Between April 2005 and April 2014, where employees transferred to a new employer (the Transferor Employer) under TUPE and they were entitled to occupational pension scheme benefits, the new employer (the Transferee Employer) was required to provide certain minimum pension benefits going forward.

Broadly, the Transferee Employer was required to provide one of the following pension arrangements, for the transferring employees:

  • a defined benefit scheme which meets certain prescribed requirements;
  • a defined contribution occupational scheme or a stakeholder scheme to which the Transferee Employer must match the employee’s contributions up to 6% of basic pay.

Impact of auto-enrolment
However, since the auto-enrolment regime was introduced (requiring employer contributions of 1% rising to 3% from October 2018), concerns were raised that the 6% minimum employer contribution to a DC arrangement could lead to a two tier workforce, with employees who have been transferred-in following a TUPE transfer receiving more generous contributions from their employer (adding to the employers’ costs) than the rest of the workforce.
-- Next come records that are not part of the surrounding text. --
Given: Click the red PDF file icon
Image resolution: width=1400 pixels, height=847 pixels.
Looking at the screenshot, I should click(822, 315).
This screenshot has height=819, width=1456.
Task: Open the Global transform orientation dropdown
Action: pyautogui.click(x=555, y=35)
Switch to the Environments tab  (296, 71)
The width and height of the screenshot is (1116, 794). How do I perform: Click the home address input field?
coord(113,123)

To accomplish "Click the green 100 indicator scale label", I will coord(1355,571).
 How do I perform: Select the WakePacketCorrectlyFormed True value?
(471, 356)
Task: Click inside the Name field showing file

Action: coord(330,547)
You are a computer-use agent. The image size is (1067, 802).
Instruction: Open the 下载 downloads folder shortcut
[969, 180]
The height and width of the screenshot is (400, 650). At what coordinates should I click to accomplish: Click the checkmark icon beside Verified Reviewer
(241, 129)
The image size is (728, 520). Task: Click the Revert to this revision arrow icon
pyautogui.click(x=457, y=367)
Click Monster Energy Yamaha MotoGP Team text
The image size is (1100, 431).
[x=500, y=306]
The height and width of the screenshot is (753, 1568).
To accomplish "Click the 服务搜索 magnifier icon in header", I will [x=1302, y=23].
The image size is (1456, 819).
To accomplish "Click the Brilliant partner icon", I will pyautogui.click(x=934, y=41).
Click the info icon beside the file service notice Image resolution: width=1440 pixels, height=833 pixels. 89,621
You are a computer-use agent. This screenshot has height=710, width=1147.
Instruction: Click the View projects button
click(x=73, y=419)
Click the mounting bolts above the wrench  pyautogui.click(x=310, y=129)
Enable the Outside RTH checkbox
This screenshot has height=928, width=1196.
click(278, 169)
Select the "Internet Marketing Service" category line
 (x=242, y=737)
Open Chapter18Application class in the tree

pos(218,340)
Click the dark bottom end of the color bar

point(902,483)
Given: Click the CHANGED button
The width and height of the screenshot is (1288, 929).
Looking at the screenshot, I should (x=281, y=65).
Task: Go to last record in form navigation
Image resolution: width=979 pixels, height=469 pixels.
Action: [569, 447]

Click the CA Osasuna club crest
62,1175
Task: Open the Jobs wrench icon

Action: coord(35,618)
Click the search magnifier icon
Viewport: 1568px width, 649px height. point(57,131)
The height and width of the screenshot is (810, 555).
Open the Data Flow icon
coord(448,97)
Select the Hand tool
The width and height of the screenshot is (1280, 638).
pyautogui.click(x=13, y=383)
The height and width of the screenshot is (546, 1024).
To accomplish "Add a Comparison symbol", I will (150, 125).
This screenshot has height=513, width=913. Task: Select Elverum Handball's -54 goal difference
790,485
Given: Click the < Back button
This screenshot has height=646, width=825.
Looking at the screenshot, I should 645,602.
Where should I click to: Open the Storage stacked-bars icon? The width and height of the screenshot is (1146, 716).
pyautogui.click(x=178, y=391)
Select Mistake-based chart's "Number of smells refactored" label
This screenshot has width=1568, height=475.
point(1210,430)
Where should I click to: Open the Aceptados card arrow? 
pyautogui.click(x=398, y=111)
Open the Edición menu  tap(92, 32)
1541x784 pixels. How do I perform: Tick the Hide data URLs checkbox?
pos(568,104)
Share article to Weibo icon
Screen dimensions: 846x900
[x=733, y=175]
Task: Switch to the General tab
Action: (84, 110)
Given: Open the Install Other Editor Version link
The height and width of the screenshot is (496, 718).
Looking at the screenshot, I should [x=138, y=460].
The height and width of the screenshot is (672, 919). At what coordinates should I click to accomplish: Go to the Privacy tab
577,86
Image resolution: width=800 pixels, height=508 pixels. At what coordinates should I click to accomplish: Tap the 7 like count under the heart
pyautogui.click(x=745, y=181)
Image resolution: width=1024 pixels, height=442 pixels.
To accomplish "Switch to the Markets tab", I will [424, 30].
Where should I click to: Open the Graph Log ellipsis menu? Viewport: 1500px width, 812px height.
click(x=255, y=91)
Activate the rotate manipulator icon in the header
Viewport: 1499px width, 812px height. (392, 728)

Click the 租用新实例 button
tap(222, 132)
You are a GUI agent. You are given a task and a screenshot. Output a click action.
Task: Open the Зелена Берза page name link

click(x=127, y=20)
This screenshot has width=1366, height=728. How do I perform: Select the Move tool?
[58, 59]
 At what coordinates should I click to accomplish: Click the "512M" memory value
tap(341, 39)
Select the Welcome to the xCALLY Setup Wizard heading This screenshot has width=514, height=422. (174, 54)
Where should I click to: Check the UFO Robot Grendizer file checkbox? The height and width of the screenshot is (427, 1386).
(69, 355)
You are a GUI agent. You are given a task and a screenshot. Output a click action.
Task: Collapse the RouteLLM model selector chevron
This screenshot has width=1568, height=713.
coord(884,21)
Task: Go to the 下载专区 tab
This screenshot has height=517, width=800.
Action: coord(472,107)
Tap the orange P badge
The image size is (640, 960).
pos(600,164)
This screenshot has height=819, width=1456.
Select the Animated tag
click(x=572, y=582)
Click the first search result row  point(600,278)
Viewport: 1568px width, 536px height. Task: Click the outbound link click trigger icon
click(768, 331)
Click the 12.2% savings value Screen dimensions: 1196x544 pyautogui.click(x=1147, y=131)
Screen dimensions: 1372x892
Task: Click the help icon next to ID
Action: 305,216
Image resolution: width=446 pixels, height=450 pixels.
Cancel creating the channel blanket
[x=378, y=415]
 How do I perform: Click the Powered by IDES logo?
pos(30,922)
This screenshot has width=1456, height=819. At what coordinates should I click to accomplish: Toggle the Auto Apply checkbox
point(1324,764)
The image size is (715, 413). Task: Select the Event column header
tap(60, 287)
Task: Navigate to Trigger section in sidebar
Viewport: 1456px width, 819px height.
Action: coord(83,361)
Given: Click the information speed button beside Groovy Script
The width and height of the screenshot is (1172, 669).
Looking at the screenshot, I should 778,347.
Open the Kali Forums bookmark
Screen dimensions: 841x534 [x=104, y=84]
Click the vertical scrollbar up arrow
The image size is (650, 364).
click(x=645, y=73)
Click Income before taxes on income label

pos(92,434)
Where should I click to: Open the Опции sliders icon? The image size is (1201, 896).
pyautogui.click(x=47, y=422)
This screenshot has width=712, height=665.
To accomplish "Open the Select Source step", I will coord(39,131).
The DWP consulted on this issue in February 2013. The upshot is that amending regulations came into effect on 6 April 2014 (applicable to TUPE transfers on and after this date) which adds a further option. Basically, where a Transferor Employer was required to make contributions solely for the purpose of providing money purchase benefits, the Transferee Employer may provide, as a minimum, the same level of contributions as the Transferor Employer for the employees immediately before the transfer took place.

Comment
This additional option introduced by the new regulations is very useful in that it ensures that a two tier workforce will not inadvertently be created following a TUPE transfer. It also allows Transferee Employers to achieve the costs savings generated by not automatically having to provide the more generous level of contributions to a DC arrangement (i.e. minimum of 6%).

The current position could however still lead to contribution reductions for those transferring employees who enjoyed Transferor Employer contributions in excess of 6%. For example if the Transferor Employer contributed at 10% matched contributions, the Transferee Employer would only have to contribute at 6%. This position can contrasted to those transferring employees who enjoy membership of a contract based scheme and whose contribution entitlements are hard-coded into their contracts of employment – in this instance, the pension contribution rights will transfer under TUPE so that a Transferee Employer would be required to maintain the existing level of contribution (in the above example, the 10% matching right would continue). The risk of a two tier workforce following a TUPE transfer is not altogether eliminated!

The DWP has also clarified that that the transferring employees can choose the level of contributions they make where the employer has chosen to meet its statutory obligations by providing a DC arrangement with matching transferee employee contributions up to 6%. This clarification is important in that it prevents Transferee Employers engineering a situation whereby it imposes a minimum level of employee contribution when they join the new scheme. Transferring employees should be able to decide the contributions they wish to make and the regulations will be interpreted in line with this intention.